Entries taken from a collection

..........

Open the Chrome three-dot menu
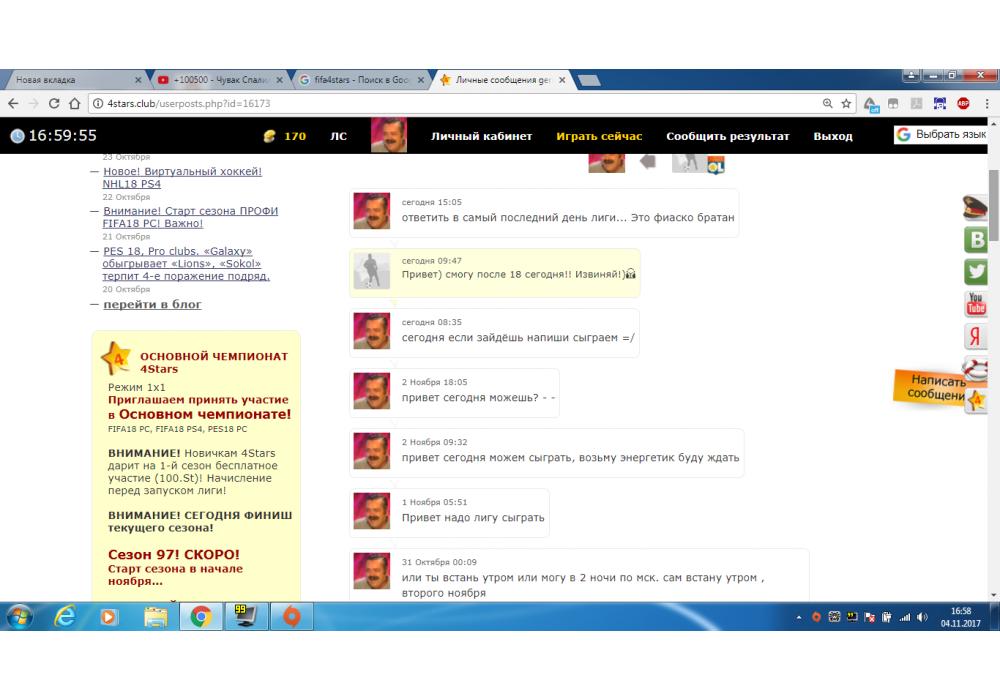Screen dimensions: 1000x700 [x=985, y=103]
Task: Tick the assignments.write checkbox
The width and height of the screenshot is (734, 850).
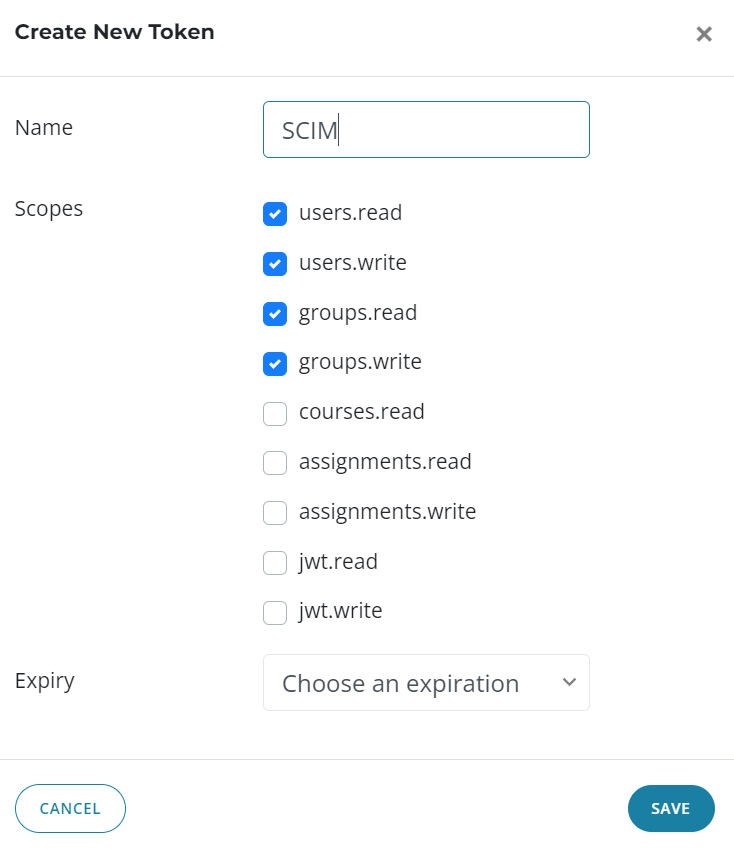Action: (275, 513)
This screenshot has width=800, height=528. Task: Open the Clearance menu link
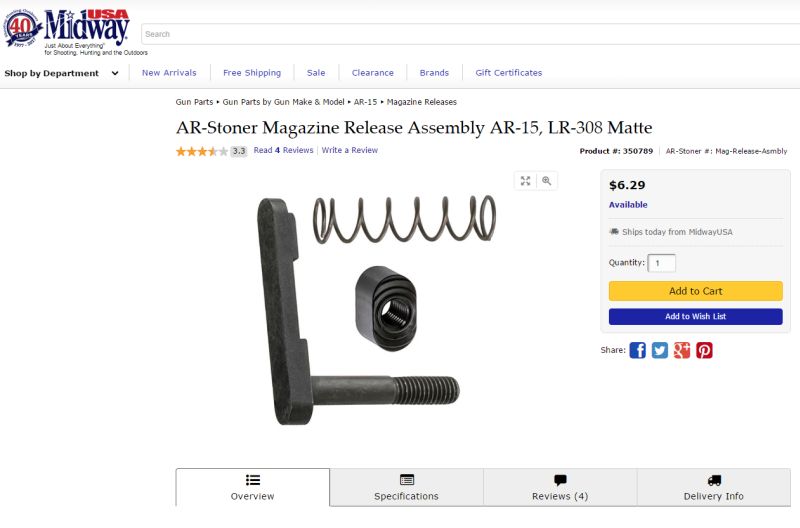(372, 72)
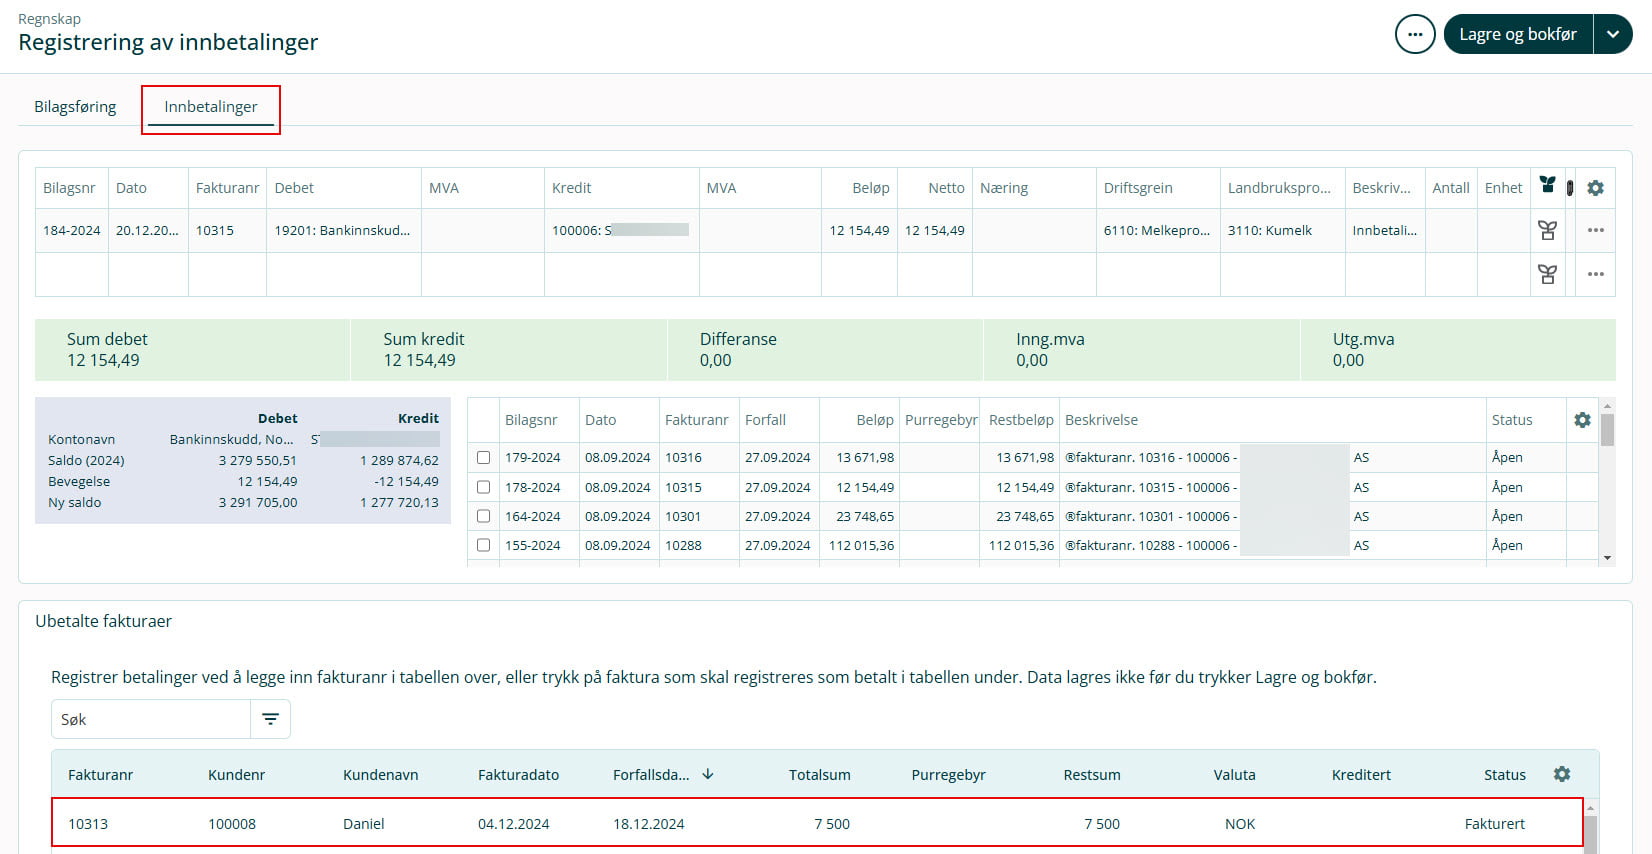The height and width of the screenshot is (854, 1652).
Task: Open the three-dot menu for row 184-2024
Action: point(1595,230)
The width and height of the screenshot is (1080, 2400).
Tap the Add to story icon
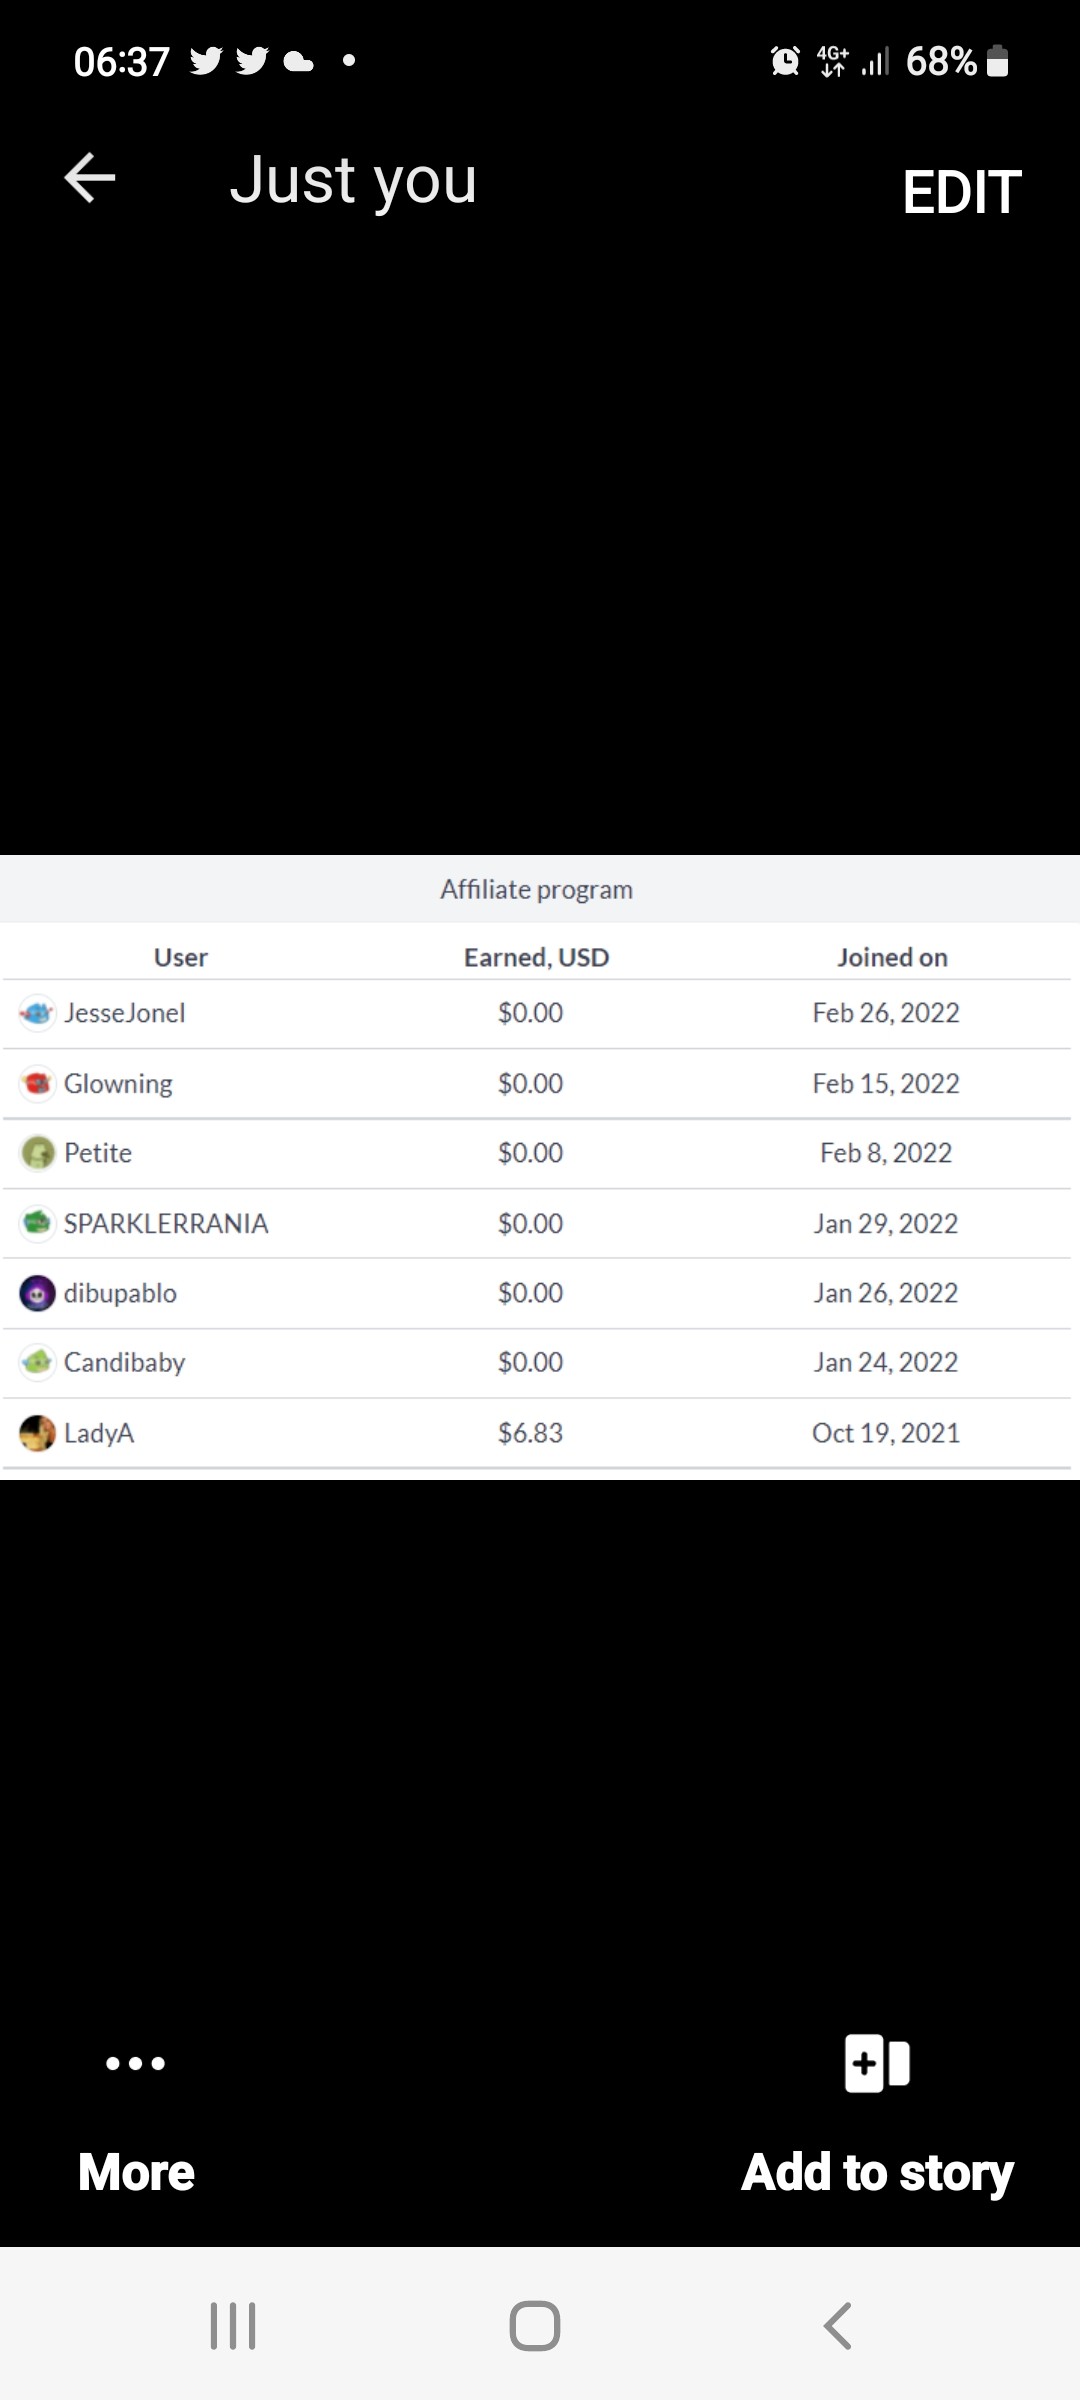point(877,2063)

..........

WHAT YOU NEED TO DO |
Every line above is to be duplicated exactly; no picture should be carried over.

RESPONSE |
Open the Chrome three-dot menu
Screen dimensions: 1000x700 [x=985, y=103]
Task: Tick the assignments.write checkbox
The width and height of the screenshot is (734, 850).
Action: (275, 513)
This screenshot has width=800, height=528. Task: Open the Clearance menu link
(372, 72)
The height and width of the screenshot is (854, 1652).
Task: Open the three-dot menu for row 184-2024
Action: point(1595,230)
The width and height of the screenshot is (1080, 2400).
Tap the Add to story icon
point(877,2063)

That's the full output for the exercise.